Home/Articles/SERIAL columns & primary keys in Postgres CSV imports

Managing SERIAL Columns and Primary Keys in PostgreSQL CSV Imports

SERIAL and GENERATED AS IDENTITY auto-fill primary keys for normal inserts — but CSV imports bypass that machinery and silently desync the sequence. Here is how to handle every common case without ending up with duplicate-key errors a week later.

8 min read·PostgreSQL · Data Integrity

In day-to-day Postgres usage, primary keys take care of themselves. You declare a column as SERIAL or GENERATED AS IDENTITY, insert rows without specifying an ID, and the engine fills in monotonically increasing numbers. The bookkeeping happens through a hidden sequence object that ticks forward with every insert.

CSV imports break this contract in a subtle way. The COPY command can either let the sequence assign IDs (like a normal insert) or accept IDs from the file (like a forced override) — and in the second case, the sequence is not updated. The next regular insert then collides with an ID that already exists, and you discover the problem hours or days later when something completely unrelated fails. Choosing the right scenario up front and applying the right fix avoids the trap entirely.

Pick your scenario

Your CSVTarget table stateRight approach
Has an id column you want to keepEmpty or non-overlapping IDsLoad IDs as-is, then reset the sequence
Has no id columnAnythingUse explicit column list and let the sequence fill IDs
Has IDs that overlap existing rowsPopulatedStage + INSERT…ON CONFLICT (upsert)
Has IDs but you want fresh ones assignedAnythingUse explicit column list — ignore the CSV id column
Migration from another databaseNewly created, emptyLoad IDs as-is, reset sequence, verify max(id)

Scenario 1: CSV Has IDs You Want to Preserve

When migrating data from another system — a legacy database, an export from a vendor, a CSV produced by another team — the existing IDs usually carry meaning. Foreign keys in related tables reference them, audit logs cite them, external systems remember them. Preserving the IDs is a hard requirement, not a preference.

You can COPY the file with the id column included and Postgres will accept the values without complaint. The problem appears only later: the sequence behind the column is never consulted during the import, so its internal counter remains at whatever value it held before the load. The very next normal insert tries to use that stale counter and produces a duplicate-key error.

The classic delayed failure

You load 50,000 rows with IDs 1 through 50,000. The sequence is still at 1. Three days later, an application tries to insert a new row, the sequence returns 2, the unique index rejects it, and you get a 3 AM alert for what looks like an unrelated bug.
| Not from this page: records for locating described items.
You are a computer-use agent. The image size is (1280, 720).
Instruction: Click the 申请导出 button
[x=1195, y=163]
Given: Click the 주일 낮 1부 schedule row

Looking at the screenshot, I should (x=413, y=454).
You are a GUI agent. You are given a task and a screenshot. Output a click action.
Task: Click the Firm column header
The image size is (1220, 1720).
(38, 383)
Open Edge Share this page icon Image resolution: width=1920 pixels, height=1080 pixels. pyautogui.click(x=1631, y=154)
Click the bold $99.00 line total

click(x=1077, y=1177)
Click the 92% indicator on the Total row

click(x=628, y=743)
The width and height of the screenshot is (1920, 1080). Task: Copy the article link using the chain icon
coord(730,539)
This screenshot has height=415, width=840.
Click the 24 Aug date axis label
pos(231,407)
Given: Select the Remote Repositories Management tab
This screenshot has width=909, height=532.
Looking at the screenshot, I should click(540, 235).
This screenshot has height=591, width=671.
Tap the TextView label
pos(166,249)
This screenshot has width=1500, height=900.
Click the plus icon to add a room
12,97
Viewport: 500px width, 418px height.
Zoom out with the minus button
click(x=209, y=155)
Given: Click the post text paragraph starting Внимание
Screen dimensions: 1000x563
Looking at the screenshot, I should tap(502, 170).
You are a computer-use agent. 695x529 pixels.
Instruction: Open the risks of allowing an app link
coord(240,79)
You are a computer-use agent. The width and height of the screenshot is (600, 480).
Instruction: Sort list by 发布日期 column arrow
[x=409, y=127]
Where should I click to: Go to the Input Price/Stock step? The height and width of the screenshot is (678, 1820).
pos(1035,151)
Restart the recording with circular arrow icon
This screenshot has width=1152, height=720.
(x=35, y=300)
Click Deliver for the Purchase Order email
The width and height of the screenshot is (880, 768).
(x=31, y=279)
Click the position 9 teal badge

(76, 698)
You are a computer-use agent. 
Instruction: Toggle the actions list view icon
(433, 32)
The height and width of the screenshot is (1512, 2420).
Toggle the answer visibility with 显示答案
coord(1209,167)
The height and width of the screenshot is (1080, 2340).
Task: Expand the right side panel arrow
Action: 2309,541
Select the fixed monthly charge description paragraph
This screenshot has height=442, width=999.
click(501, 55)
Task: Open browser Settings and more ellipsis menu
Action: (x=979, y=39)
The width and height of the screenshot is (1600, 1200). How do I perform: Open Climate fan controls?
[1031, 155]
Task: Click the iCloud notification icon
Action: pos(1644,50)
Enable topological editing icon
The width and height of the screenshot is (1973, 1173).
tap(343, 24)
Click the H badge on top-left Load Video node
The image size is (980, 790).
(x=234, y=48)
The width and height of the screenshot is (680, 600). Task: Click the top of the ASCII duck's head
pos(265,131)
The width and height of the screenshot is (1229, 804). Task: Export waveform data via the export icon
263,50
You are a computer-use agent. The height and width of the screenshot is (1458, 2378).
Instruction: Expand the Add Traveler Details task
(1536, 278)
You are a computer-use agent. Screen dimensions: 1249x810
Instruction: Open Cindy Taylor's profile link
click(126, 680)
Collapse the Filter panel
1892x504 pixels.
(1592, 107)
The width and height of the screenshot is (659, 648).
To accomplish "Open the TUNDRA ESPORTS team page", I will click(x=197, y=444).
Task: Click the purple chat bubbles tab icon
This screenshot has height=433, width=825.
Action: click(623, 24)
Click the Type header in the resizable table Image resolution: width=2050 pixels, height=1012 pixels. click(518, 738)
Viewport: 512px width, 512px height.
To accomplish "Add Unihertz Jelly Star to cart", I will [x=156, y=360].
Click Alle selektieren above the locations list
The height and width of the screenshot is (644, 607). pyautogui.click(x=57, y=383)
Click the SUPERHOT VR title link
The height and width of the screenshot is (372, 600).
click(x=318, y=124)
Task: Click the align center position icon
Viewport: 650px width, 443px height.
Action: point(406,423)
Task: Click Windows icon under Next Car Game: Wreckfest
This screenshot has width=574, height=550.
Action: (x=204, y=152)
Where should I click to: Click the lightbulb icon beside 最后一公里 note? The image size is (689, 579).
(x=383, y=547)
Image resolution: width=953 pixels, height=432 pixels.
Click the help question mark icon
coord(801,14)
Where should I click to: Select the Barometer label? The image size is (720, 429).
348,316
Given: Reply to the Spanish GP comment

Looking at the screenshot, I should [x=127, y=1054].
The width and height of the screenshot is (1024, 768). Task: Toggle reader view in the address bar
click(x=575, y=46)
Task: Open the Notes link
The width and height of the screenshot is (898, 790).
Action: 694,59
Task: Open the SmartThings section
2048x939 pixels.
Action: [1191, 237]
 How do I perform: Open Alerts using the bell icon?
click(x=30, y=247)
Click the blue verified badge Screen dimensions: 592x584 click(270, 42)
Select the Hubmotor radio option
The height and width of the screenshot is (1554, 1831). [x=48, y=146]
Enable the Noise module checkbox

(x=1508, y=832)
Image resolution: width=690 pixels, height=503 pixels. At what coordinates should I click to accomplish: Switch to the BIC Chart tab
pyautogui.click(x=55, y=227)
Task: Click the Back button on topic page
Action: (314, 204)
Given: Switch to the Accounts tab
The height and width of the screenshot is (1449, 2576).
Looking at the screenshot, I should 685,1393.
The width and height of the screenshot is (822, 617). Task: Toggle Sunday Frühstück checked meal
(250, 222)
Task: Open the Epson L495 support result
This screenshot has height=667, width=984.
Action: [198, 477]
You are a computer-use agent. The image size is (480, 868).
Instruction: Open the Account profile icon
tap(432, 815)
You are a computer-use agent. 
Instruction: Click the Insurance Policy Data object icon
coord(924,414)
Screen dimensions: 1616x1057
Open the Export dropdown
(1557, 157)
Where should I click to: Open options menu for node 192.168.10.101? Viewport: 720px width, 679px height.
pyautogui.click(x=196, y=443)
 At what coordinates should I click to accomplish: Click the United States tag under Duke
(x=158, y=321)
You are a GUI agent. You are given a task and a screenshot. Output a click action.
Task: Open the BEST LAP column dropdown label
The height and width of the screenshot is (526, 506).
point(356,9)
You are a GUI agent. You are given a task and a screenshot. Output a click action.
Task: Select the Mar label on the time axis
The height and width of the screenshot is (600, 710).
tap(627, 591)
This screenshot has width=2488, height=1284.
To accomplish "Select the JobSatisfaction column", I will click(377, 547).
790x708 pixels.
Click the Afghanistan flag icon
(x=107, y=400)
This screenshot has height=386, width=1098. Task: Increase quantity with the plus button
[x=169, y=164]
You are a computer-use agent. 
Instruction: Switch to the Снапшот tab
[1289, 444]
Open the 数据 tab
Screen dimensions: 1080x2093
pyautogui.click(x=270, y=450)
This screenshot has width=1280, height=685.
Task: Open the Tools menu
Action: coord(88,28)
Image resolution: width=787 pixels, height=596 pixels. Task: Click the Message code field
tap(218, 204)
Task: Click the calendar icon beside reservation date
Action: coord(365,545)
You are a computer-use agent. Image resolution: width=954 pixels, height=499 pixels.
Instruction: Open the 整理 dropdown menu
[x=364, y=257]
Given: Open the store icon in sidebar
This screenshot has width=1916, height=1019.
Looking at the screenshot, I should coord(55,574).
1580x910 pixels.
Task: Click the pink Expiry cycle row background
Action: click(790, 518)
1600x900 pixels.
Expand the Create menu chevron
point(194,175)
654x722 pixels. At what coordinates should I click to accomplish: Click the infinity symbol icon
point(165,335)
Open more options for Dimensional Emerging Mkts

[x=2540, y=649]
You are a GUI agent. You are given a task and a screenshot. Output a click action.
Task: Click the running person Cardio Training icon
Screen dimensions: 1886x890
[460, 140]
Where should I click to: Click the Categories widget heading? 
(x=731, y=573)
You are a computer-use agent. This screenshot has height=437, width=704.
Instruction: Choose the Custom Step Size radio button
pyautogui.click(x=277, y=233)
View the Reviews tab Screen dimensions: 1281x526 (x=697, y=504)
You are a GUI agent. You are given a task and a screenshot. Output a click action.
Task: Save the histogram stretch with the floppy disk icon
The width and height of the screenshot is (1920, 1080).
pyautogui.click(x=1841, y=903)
Always reset the sequence in the same script as the import.

The fix is a single statement, run immediately after the COPY completes, in the same transaction or migration script:

SELECT setval(
  pg_get_serial_sequence('your_table', 'id'),
  coalesce(max(id), 1)
) FROM your_table;

pg_get_serial_sequence resolves the sequence object behind the column without you having to remember its name. setval jumps the counter to the highest ID present, so the next call to nextval returns max+1 — exactly what a normal insert would have produced. The coalesce protects against the edge case where the table is empty (no max), in which case the sequence resets to 1.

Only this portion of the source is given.